Having sent several reminders, and having cajoled Boris Johnson into prodding Ms Blears to answer, I finally have been sent an apology for the delay and a response (not from Ms Blears of course).

Here is the apology:

"Dear Mr Frost,

Please find attached a reply to your letter of 28 February to the Secretary of State. Please accept my apologies for this late acknowledgement. At the time you wrote, this case was being dealt with on behalf of the Secretary of State by the Planning Inspectorate and your letter was accordingly forwarded to them

However, the astute amongst you will notice that the response (see below) does not answer any of the questions that I raised in my letter of February.

I suppose I should be grateful for at least receiving a response!

"Dear Mr Frost

Town and Country Planning Act 1990 – Section 77

Land adjoining East Croydon Station, George Street, Dingwall Road, Lansdowne Road, Croydon – Application by Arrowcroft Ltd

I am writing to confirm receipt of your letter to the Secretary of State, dated 28 February 2008, about the above planning application.

The Inspector's report and recommendations are currently being considered by the Secretary of State before she proceeds to issue her decision on this case.
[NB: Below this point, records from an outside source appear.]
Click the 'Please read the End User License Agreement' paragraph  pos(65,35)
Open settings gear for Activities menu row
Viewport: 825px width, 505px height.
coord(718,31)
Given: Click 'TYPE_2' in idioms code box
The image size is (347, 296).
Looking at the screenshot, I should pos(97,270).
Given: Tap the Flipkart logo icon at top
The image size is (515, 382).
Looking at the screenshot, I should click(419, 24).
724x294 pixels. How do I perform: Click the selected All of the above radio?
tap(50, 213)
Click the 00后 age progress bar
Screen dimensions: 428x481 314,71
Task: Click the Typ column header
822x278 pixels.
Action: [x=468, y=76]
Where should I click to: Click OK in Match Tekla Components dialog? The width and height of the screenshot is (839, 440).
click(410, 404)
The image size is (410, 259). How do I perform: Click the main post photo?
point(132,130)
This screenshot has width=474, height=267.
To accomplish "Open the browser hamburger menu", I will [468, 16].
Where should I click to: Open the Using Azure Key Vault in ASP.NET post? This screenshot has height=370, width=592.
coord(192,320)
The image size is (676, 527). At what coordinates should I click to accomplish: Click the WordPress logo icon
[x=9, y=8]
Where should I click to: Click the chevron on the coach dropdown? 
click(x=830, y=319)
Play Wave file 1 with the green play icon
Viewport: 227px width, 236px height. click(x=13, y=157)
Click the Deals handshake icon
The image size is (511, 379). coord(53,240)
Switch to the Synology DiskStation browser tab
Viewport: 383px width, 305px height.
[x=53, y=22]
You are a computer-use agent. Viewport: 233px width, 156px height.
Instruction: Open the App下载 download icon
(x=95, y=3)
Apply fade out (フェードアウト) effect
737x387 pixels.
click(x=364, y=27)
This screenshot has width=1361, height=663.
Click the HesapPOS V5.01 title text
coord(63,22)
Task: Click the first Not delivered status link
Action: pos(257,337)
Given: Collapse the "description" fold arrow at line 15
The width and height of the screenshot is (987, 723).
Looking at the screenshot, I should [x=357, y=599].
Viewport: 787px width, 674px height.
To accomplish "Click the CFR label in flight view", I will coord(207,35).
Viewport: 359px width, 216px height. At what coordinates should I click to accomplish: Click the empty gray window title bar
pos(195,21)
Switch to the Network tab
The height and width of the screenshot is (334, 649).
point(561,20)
The contents of your letter have been noted and will be taken into consideration.

Yours sincerely,


Case Officer

Thursday 8 May 2008

Stanhope and Schroders Win Croydon Appeal

Croydon Council said today it would not contest an appeal lodged by Stanhope and Schroders over non-determination of its planning application to redevelop part of the controversial Croydon Gateway site.

In December 2006 Stanhope and Schroders’ Croydon Gateway Limited Partnership submitted an application for a residential-led scheme to the north of Lansdowne Road.

The Council said it had not had time to determine the planning application as there were some unresolved matters but it was ‘not in the public interest’ to contest the non-determination appeal lodged in February.

A spokesman for Stanhope and Schroders said the decision meant that its planning permission for the entire site was in place "We are very happy with this decision and we hope that what this will mean is that we can engage with Croydon Council on a site that can be delivered."

Source Property Week.

This of course means that if Arrowcroft and the Council were to win the CPO, the price that they would have to pay for the site with planning permission would most as likely be out of their reach.